= INFORMATION GIVEN =
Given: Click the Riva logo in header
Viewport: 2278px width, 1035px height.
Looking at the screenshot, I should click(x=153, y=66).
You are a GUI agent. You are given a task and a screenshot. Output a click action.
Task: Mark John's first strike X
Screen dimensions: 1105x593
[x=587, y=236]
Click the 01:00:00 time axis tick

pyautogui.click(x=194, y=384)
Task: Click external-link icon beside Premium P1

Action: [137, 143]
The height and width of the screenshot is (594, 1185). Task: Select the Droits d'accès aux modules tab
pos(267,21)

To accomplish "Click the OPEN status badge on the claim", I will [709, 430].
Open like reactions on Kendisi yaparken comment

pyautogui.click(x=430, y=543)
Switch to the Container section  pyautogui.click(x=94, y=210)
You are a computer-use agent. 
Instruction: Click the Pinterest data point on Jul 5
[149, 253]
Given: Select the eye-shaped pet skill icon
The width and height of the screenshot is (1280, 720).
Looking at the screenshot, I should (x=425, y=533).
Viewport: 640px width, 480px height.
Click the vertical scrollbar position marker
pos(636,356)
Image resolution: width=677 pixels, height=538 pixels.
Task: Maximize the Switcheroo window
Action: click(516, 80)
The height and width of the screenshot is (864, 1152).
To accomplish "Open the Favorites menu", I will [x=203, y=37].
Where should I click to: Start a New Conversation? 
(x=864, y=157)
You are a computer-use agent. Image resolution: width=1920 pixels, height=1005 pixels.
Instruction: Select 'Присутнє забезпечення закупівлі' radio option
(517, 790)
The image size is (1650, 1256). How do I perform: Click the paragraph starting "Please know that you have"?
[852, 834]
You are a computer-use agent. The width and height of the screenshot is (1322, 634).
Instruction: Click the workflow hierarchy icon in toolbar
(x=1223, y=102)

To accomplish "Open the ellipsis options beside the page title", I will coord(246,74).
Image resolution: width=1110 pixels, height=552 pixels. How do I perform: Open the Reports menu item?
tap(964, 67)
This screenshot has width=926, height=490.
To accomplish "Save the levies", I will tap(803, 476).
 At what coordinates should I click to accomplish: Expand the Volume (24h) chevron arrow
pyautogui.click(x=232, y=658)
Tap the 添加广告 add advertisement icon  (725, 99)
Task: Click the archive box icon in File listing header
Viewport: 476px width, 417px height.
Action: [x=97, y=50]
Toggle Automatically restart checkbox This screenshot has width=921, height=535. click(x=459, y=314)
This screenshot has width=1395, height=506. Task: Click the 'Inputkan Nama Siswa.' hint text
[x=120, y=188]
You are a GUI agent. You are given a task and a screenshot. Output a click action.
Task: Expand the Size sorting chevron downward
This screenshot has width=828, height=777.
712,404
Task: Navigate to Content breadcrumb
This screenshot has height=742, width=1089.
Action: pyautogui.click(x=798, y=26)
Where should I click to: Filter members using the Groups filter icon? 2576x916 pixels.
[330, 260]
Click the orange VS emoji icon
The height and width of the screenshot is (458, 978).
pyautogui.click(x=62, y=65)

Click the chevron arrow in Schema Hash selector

= WHAT YOU ARE ASKED TO DO =
Only the lines above from the line containing "Open like reactions" through the line containing "You are a computer-use agent. Image" should be retyped, exactly and with both ends included.

= WRITTEN ANSWER =
Open like reactions on Kendisi yaparken comment

pyautogui.click(x=430, y=543)
Switch to the Container section  pyautogui.click(x=94, y=210)
You are a computer-use agent. 
Instruction: Click the Pinterest data point on Jul 5
[149, 253]
Given: Select the eye-shaped pet skill icon
The width and height of the screenshot is (1280, 720).
Looking at the screenshot, I should (x=425, y=533).
Viewport: 640px width, 480px height.
Click the vertical scrollbar position marker
pos(636,356)
Image resolution: width=677 pixels, height=538 pixels.
Task: Maximize the Switcheroo window
Action: click(516, 80)
The height and width of the screenshot is (864, 1152).
To accomplish "Open the Favorites menu", I will [x=203, y=37].
Where should I click to: Start a New Conversation? 
(x=864, y=157)
You are a computer-use agent. Image resolution: width=1920 pixels, height=1005 pixels.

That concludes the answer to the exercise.